__WHAT TO WORK ON__:
Give again, word for word, every line in the entries below from the line with "You are a computer-use" up to and including the line with "Instruction: Delete the synonym row entry", and no other line.

__PROVIDED DATA__:
++++++++++
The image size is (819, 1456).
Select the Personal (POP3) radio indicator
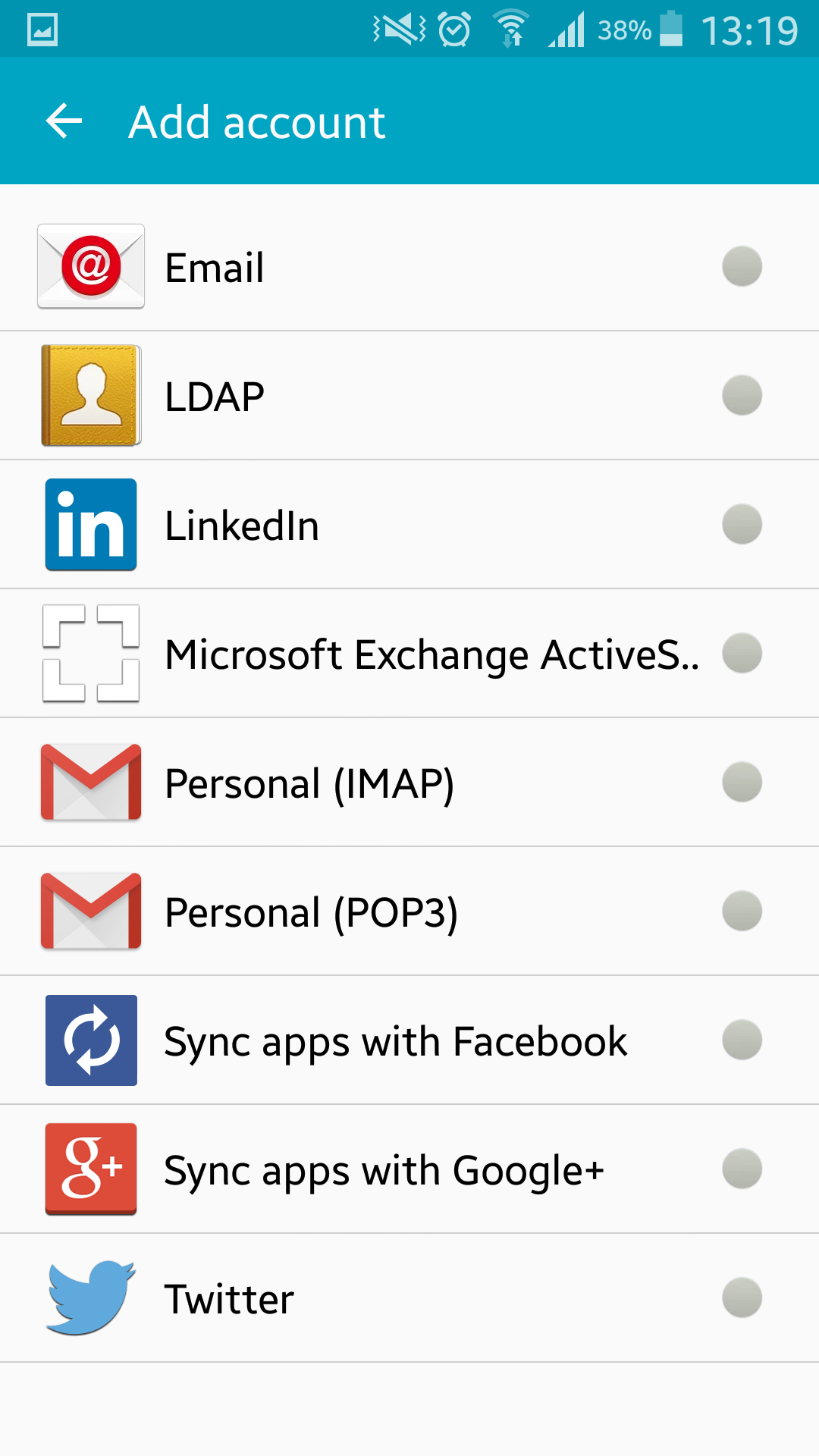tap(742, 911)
++++++++++
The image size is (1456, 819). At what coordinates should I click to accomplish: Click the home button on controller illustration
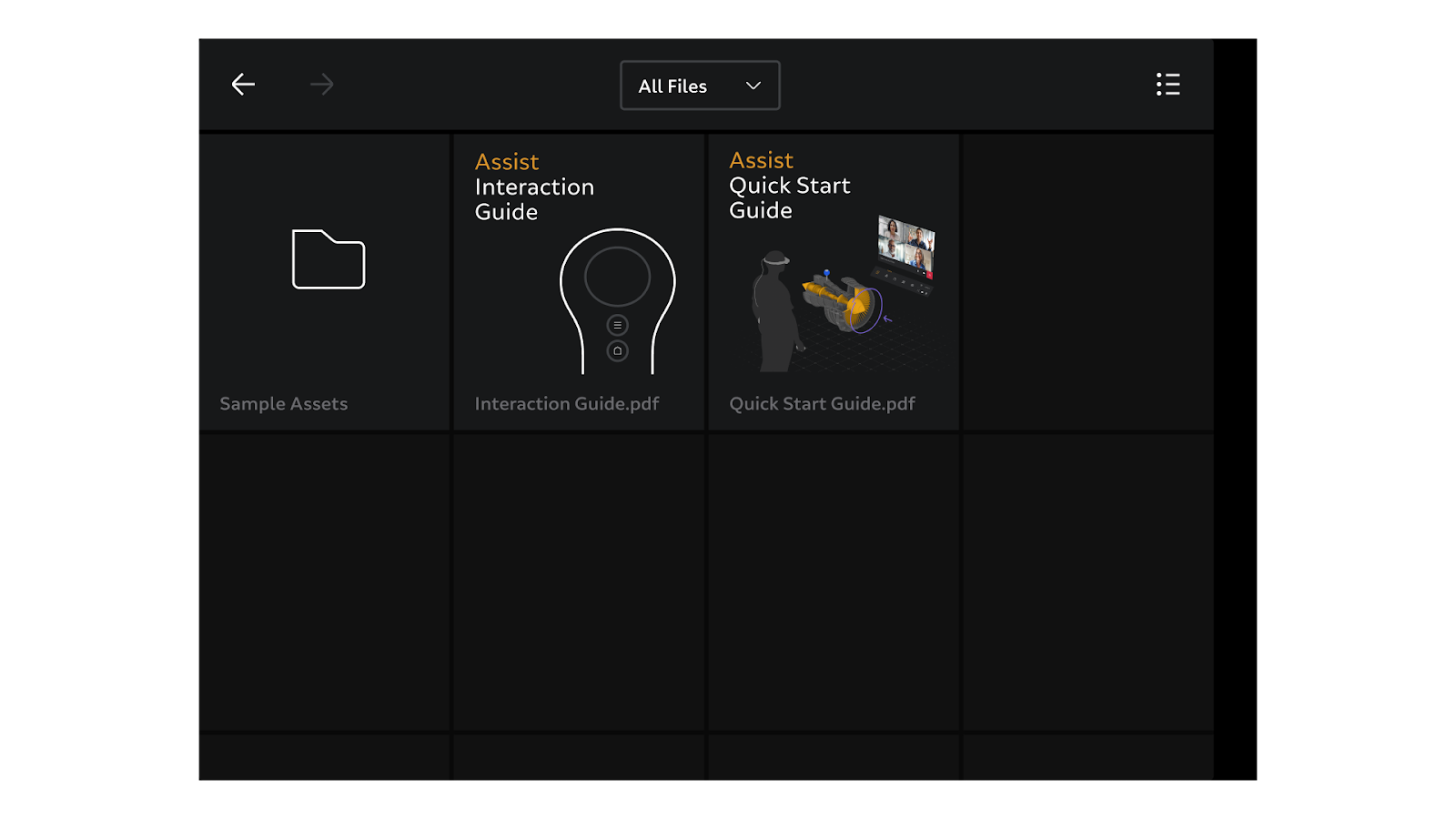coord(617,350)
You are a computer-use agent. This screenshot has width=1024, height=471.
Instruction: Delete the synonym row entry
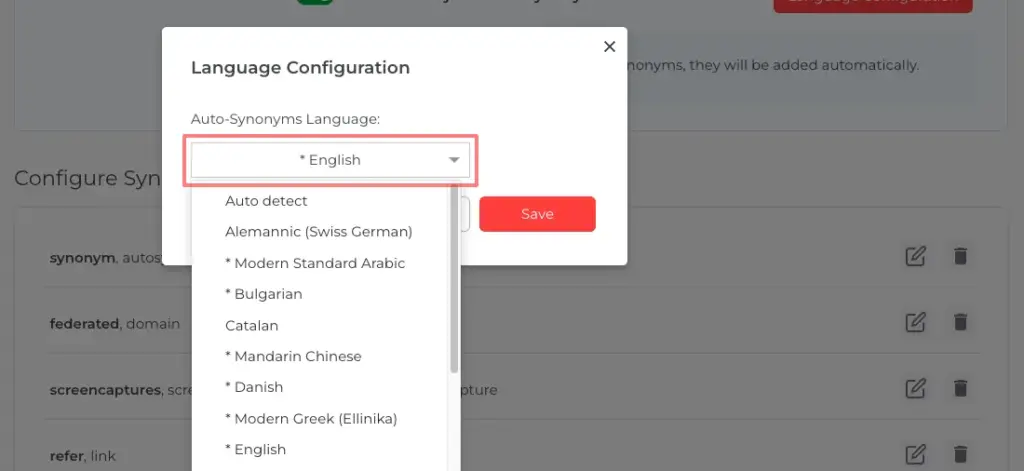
++++++++++
__TASK SOLUTION__:
You are a computer-use agent. This screenshot has width=1024, height=471.
Instruction: Delete the synonym row entry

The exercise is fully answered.